Although Whetstone spent the mid-1990s as an adviser to Michael Howard, then home secretary (as well as being linked to Tory MP David Faber around the time of his divorce), both she and Hilton chose to further their careers in the corporate sector. Hilton moved from Saatchi & Saatchi to M&C Saatchi, including a stint advising Boris Yeltsin in the Russian elections. Later he gave Tony Blair demon eyes for the “New Labour, new danger” campaign in 1997, before setting up his own company, Good Business, to advise multinationals on ethical practice.
He lives the life he preached. He stays modestly on the ground floor of his house in Kentish Town, north London, renting out the rest of the Victorian property to an assortment of student types. He cycles to work and most likely shops at the organic vegetables seller at the end of the road.
After stints at One2One and Portland PR, Whetstone was persuaded back to Westminster in 2003 by Howard. Several months later, gossip of an affair with a Tory grandee became uncomfortably loud. The man in question was Viscount Astor, a former government whip and opposition spokesman in the House of Lords. Disastrously, he was also Samantha Cameron’s stepfather.
Whetstone offered to resign, but was persuaded to stay on through the election. Her relationship with Hilton solidified but when Howard lost at the polls and Cameron won the leadership her political career was as good as over. By helping Howard through an election she had made a lot of enemies. “Men have fragile egos and lots of people didn’t take kindly to her,” says a friend. The Camerons, naturally, no longer saw her socially.
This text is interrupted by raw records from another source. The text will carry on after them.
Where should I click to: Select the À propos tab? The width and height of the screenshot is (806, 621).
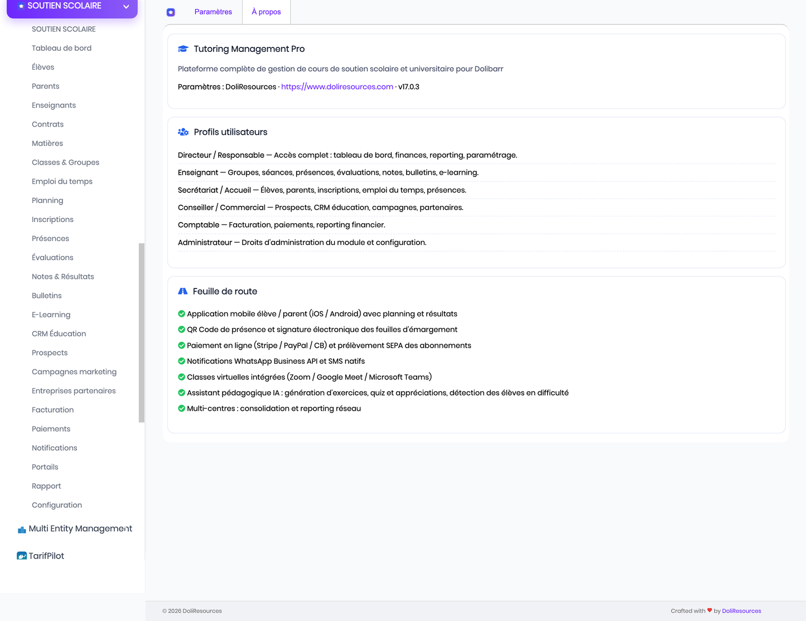(266, 12)
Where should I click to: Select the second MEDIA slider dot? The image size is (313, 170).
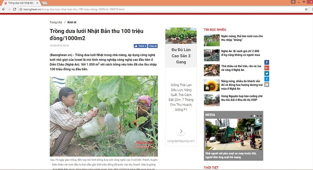[255, 116]
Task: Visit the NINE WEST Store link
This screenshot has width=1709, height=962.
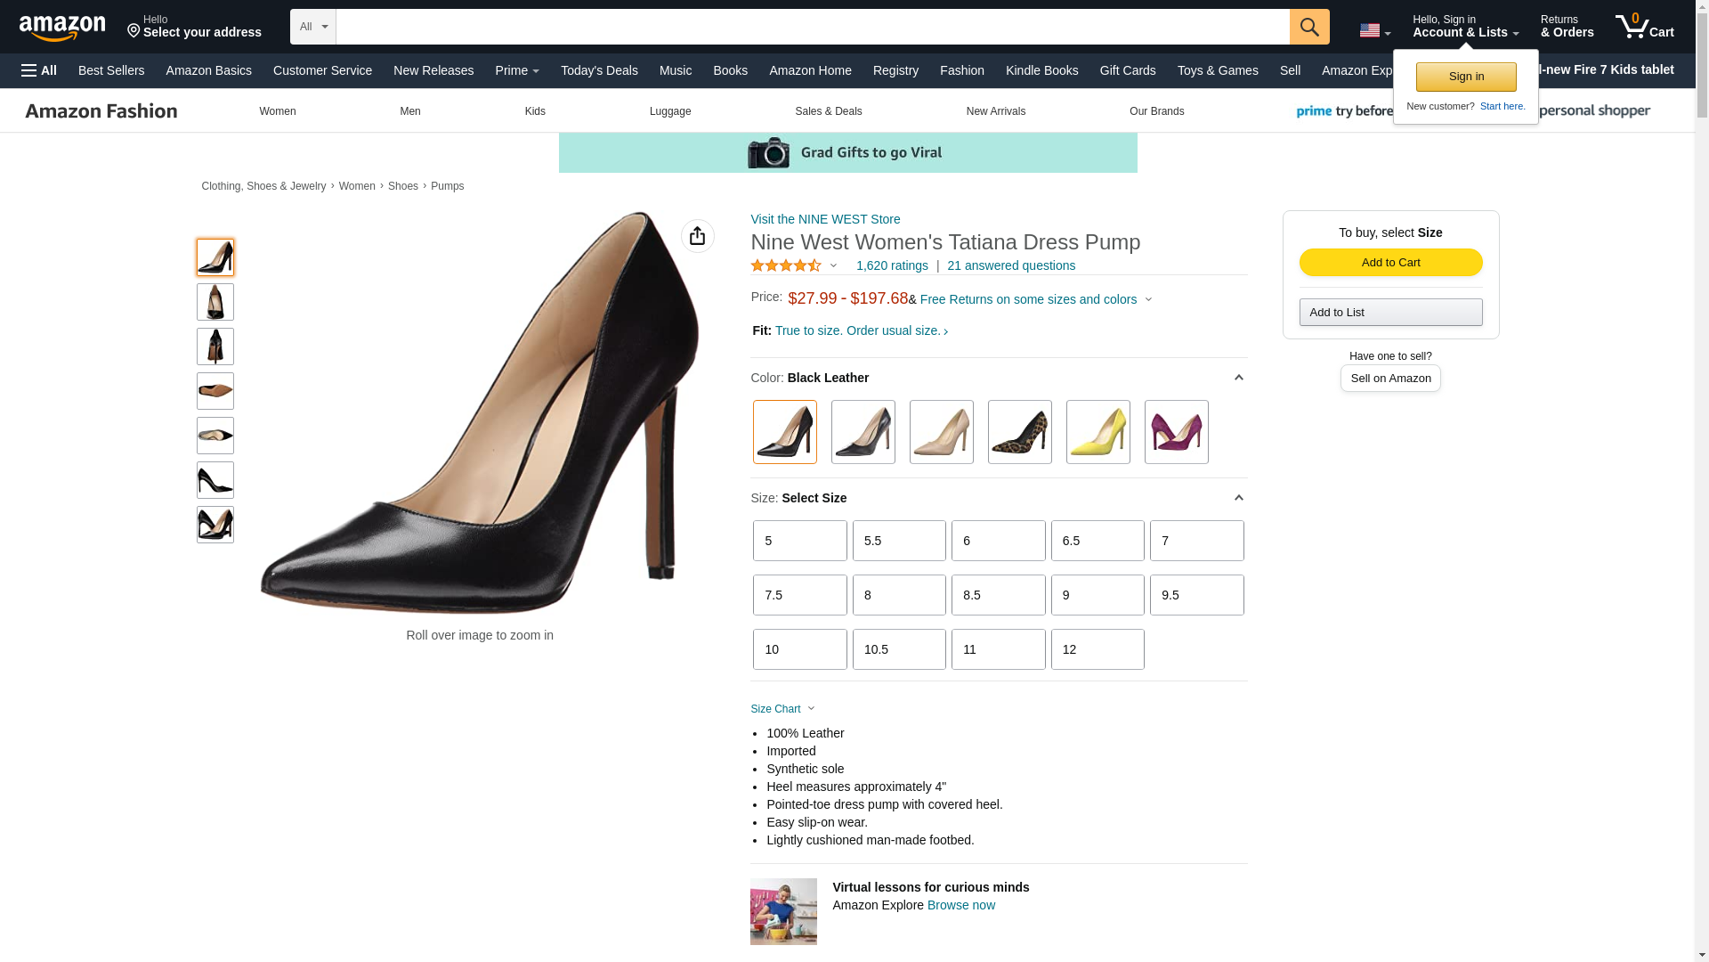Action: (825, 219)
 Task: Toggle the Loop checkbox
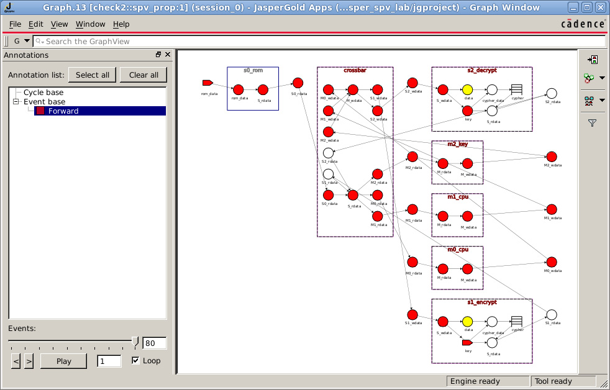click(135, 360)
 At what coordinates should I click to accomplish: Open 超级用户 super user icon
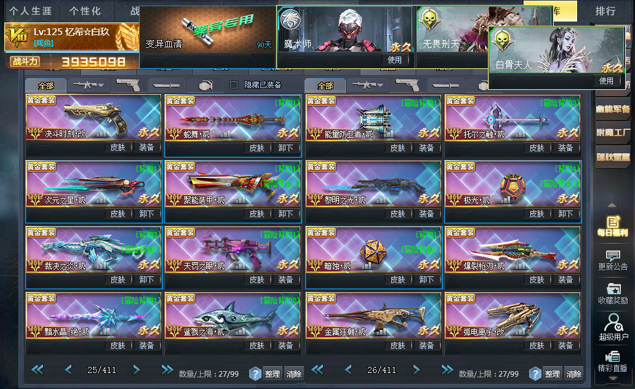coord(613,327)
Meanwhile, her relatively new boyfriend (he comforted her after the Astor affair) took his place at Cameron’s side. Predictably, Hilton is likened to Campbell: a king-making string-puller, knee deep in the dark art of spin. The pillow talk in the Hilton/Whetstone household must be quite something.
Dave’s young ones
So who are the other courtiers at the court of King Cameron?
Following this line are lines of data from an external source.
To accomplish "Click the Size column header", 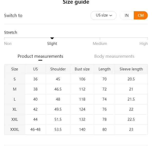I will (x=15, y=69).
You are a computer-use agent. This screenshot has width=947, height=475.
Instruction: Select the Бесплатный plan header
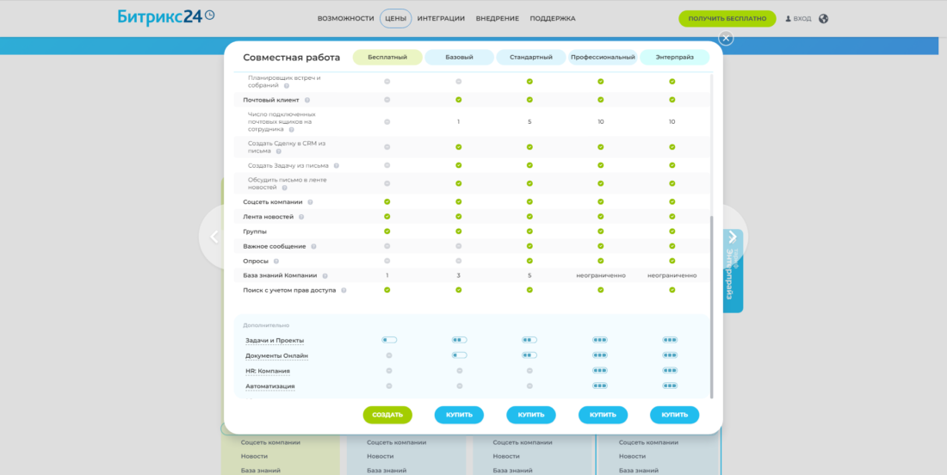tap(387, 58)
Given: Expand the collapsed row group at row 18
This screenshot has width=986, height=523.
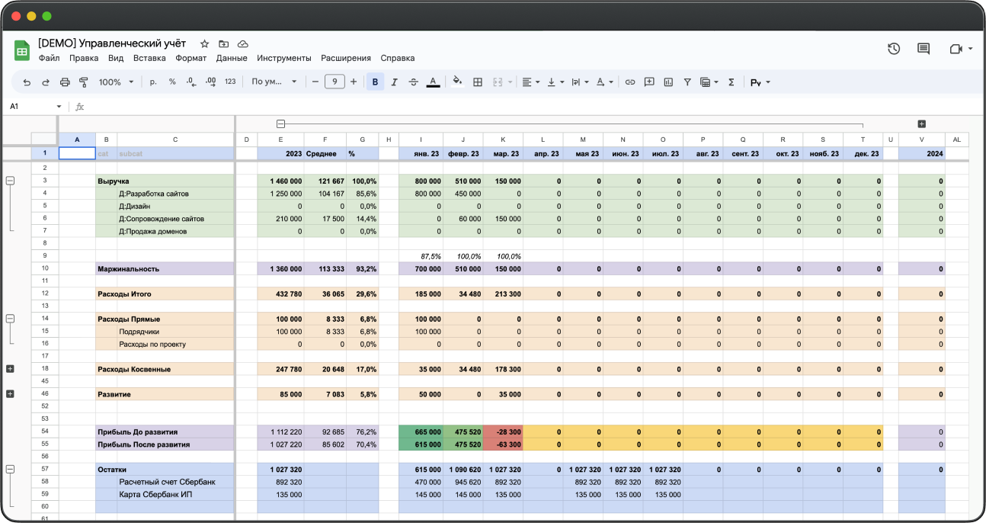Looking at the screenshot, I should click(10, 369).
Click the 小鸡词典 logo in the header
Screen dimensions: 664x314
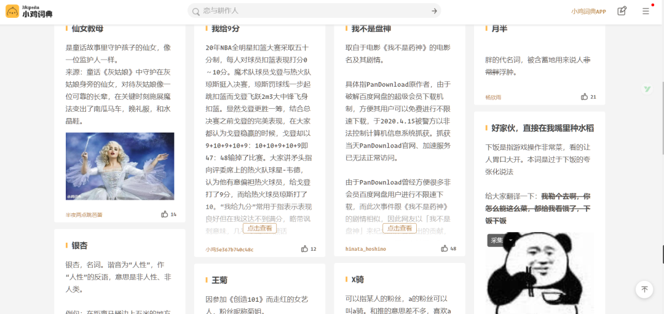point(30,11)
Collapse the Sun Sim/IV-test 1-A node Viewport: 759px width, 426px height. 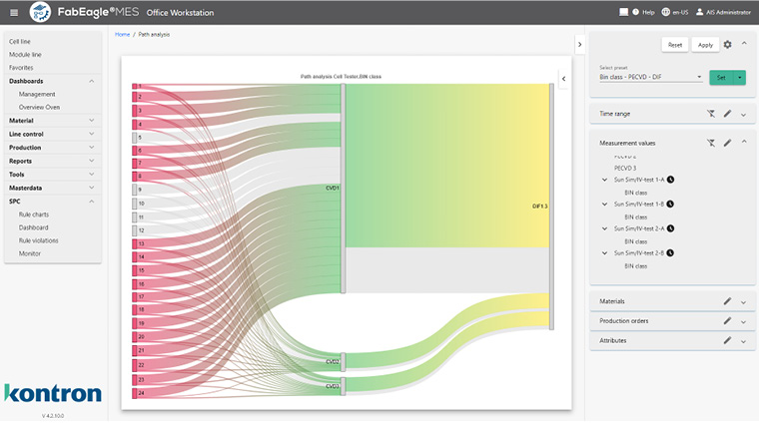coord(604,179)
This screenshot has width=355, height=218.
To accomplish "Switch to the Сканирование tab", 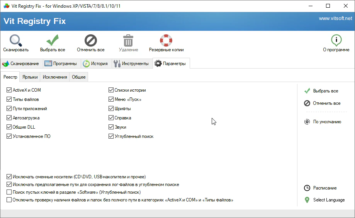I will tap(21, 64).
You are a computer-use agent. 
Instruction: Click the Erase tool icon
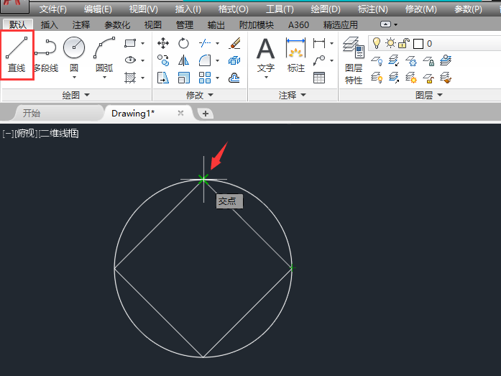pyautogui.click(x=234, y=43)
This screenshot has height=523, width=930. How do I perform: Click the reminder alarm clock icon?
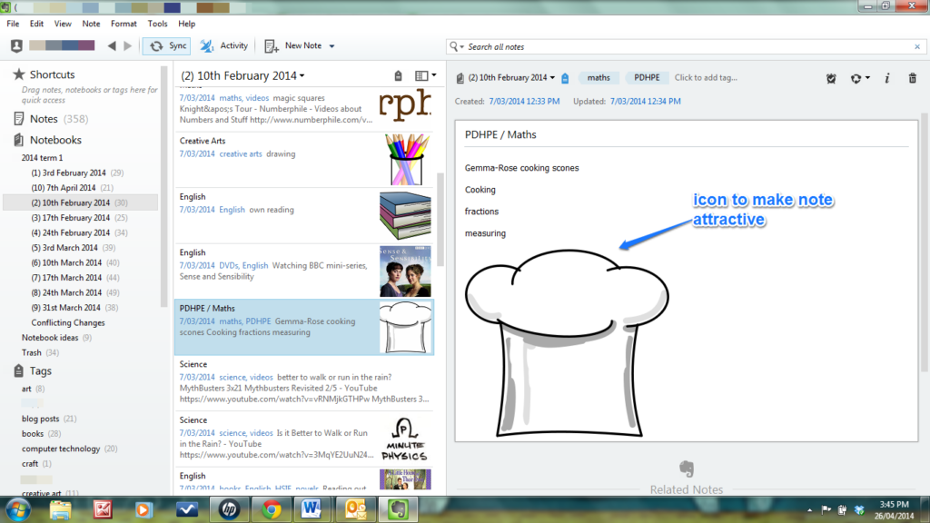[x=831, y=78]
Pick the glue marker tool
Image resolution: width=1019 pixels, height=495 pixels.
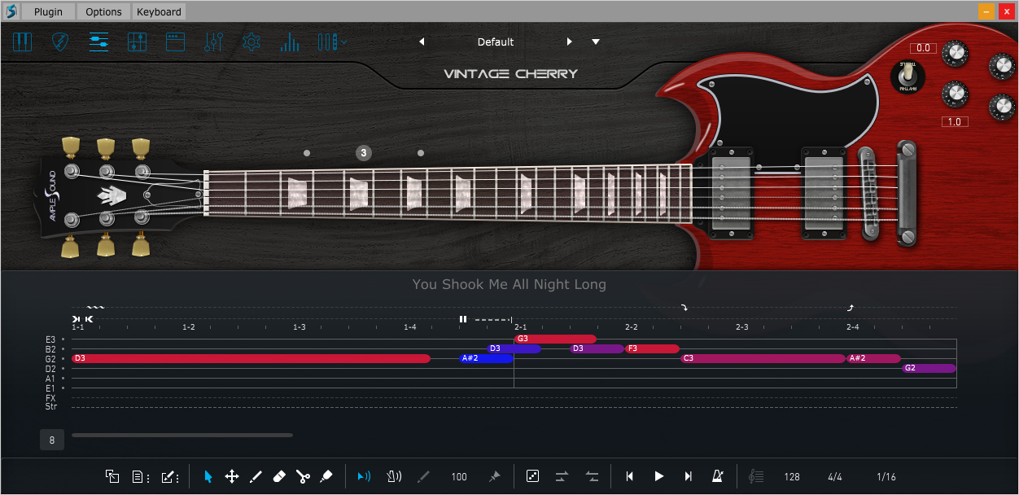point(326,476)
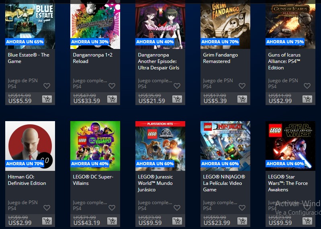321x229 pixels.
Task: Open Danganronpa 1•2 Reload cover image
Action: click(x=95, y=24)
Kwasi Kwarteng, 30, chairs the Bow Group and is tipped to become the Tories’ first black cabinet minister. Like Cameron he is an old Etonian and his day job is as analyst for City hedge fund manager Crispin Odey, but he spends his spare time thrashing out strategies for broadening party appeal.
Rishi Saha, 27, is the good-looking director of the modernising Wave network of young Tories aiming to revitalise the party from the ground up. His work was highlighted by Cameron in a speech on poverty and he switched the Tory Winter ball from the staid Grosvenor House hotel on London’s Park Lane to Old Billingsgate (slogan: “so hip it hurts”).
Sayeeda Warsi, 34, exemplifies the persuasive skills of the young Cameroons, proving that the party is no longer the preserve of ageing white males. A British-born Muslim, she won plaudits on Newsnight last month when she faced down a bitter Islamic extremist who insisted she should wear a veil.
Priti Patel, 33, is another tipped for Cameron’s A-list. She grew up in South Harrow and Ruislip after her parents emigrated to Britain from Uganda and was press secretary to William Hague.
Matthew Hancock, 27, the party’s economic adviser, is a working-class northerner who got a first at Oxford before working as an economist for the Bank of England. He took two months out to go to the Arctic and trained to heave a 180lb sled by building up his muscles towing tyres in Hyde Park at 6am.
Other fixers who shun the limelight are party director of research John Glen, 31, and Charlotte Leslie, 27, adviser to shadow education secretary David Willetts — and the brilliant researchers at the think tank Policy Exchange, including James O’Shaughnessy, 29, its research director.